→ **REQUIRED ACTIONS**:
a. From the game show blog excerpt, extract word for word the part that opens with "By | November" and closes with "on Youtube yet.".
b. Continue the game show blog excerpt, picking up right after its last sentence.

Enter the Triviaverse

By | November 1, 2022

Spotted when I was looking at the upcoming shows on Netflix list after watching an episode of Guillarmo del Toro’s Tales of the Unexpected Cabinet of Curiosities I mean, a new Netflix interactive trivia thing you’ll play about three times and then never play again, Triviaverse, arriving November 8th, although this one suggests the ability to play against a friend (or mysterious foe), I don’t know if they just mean couch play or whether there’s a social media aspect to it or what.

You can watch the trailer on the Netflix site, nobody’s put it on Youtube yet.

This comes hot on the heels of Charlie Brooker’s Cat Burglar, which was at least an interesting attempt with doing something a bit different with the form, and Trivia Quest, which wasn’t.

We’re still waiting for Netflix to buy the rights to Bamboozle, obv.

Deal or No Deal’s back, baybeeeeeeee

By | October 29, 2022
I have no recollection of this screengrab whatsoever.

You’ve already read them so I won’t bother linking to any of them but the reports are suggesting ITV are in the early days of developing Deal or No Deal, with Stephen Mulhern being lined-up to host (they wanted Ant and Dec but the Banker called and offered them Stephen on an Ant and Dec/Vernon board etc etc.)

Obviously we go back with DoND a long way, we were writing about foreign versions of it before our version even started all those years ago, and of course for many years many of us were F5-ing like crazy following the live commentaries other people were providing here whilst in the office on an evening, and pointed out quite a bad security flaw. It’s a shame I never got to visit The Dream Factory in person, but it was still thrilling seeing it at Alexandra Palace as part of its farewell closing tour. I’m a lapsed fan, but at its peak it really was absolutely extraordinary – probably the first studio show of its kind where you watched people having to live with the consequences of their actions in frequently inglorious detail.

→ **AVAILABLE DATA**:
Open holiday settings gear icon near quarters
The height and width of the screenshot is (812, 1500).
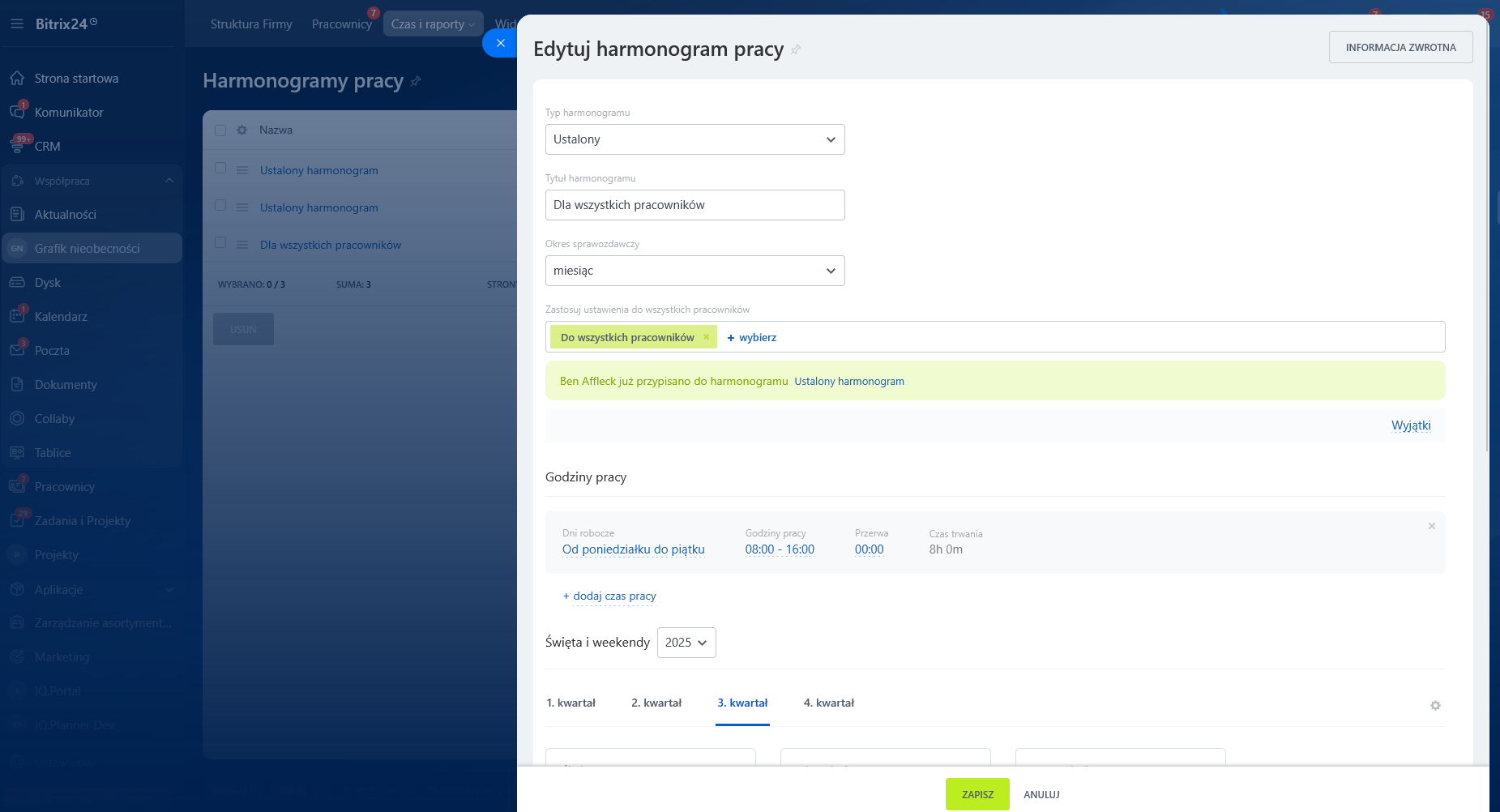click(x=1435, y=705)
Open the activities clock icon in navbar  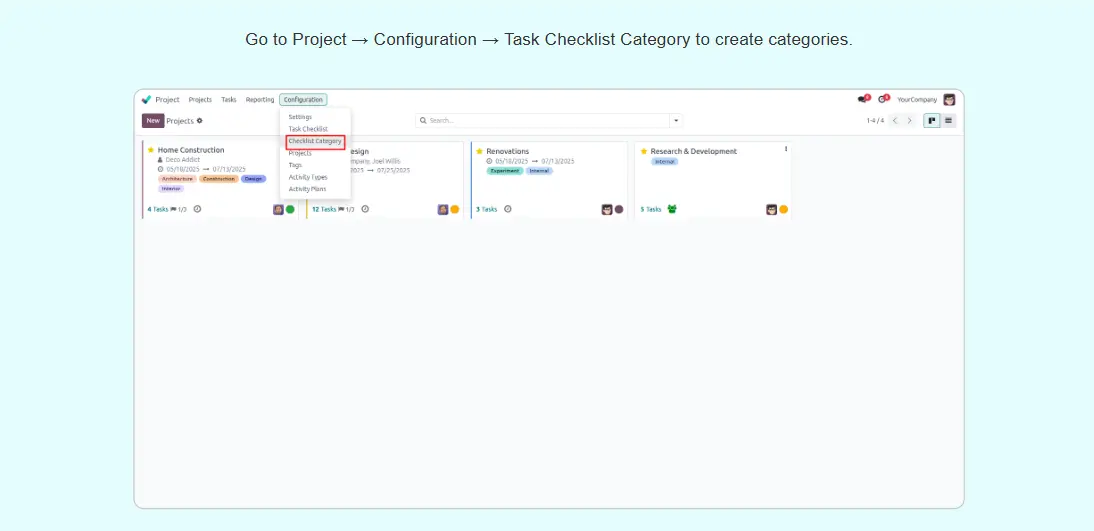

→ **EXPECTED RESPONSES**:
a.
By | November 1, 2022

Spotted when I was looking at the upcoming shows on Netflix list after watching an episode of Guillarmo del Toro’s Tales of the Unexpected Cabinet of Curiosities I mean, a new Netflix interactive trivia thing you’ll play about three times and then never play again, Triviaverse, arriving November 8th, although this one suggests the ability to play against a friend (or mysterious foe), I don’t know if they just mean couch play or whether there’s a social media aspect to it or what.

You can watch the trailer on the Netflix site, nobody’s put it on Youtube yet.

b.
So I think it’s quite important to temper expectations a bit. For a start, this is *probably* going in weekly primetime. How many weekly primetime versions of it around the world have succeeded in the last few years? Only one really, and it’s the granddaddy, Miljoenenjacht with its €5m top prize. ITV are not about to put up a £5m top prize, they struggle to give away a tenner on Limitless Win. I fully expect them to up the top prize to £1m – but here’s the horrible little secret – upping the prize money does not necessarily make the game more interesting, it just means you’re going to hit the mean “£100,000, that’ll do” point much quicker. And they will have to reach that point because these are big prizes and they will have a budget – traditionally big budget versions have much more generous bankers, because they don’t want to be giving away £500k+ a game. Whatsmore UK players are unlikely to have the same mindset towards risk as their US counterparts especially during The Cost Of Living Crisis (TM), and no gamble (whatever it is we’re saying instead of “gamble” now), no game.

They could do it like a daily version – but these haven’t done that well recently either – They bought it back in France as COVID programming – not on any more. They bought it back as a daily show in the Netherlands in 2021 – not on any more. They are once again about to bring back Affari Tuoi on Italian TV, very much the granddaddy of the format as we know it in the UK, but they seem to do roughly every six months after it gets axed so not sure what to read into that really.

I think Stephen will be an OK host – I certainly think audiences (especially younger ones) are happier with him these days, and he’s certainly good with people which will be vital. I just think ITV have to be really really really careful with how this is pitched to the audience, it is certainly not a guarantee that people will care that it’s back once it’s back. Personally I think it might be a few years too soon. We will see.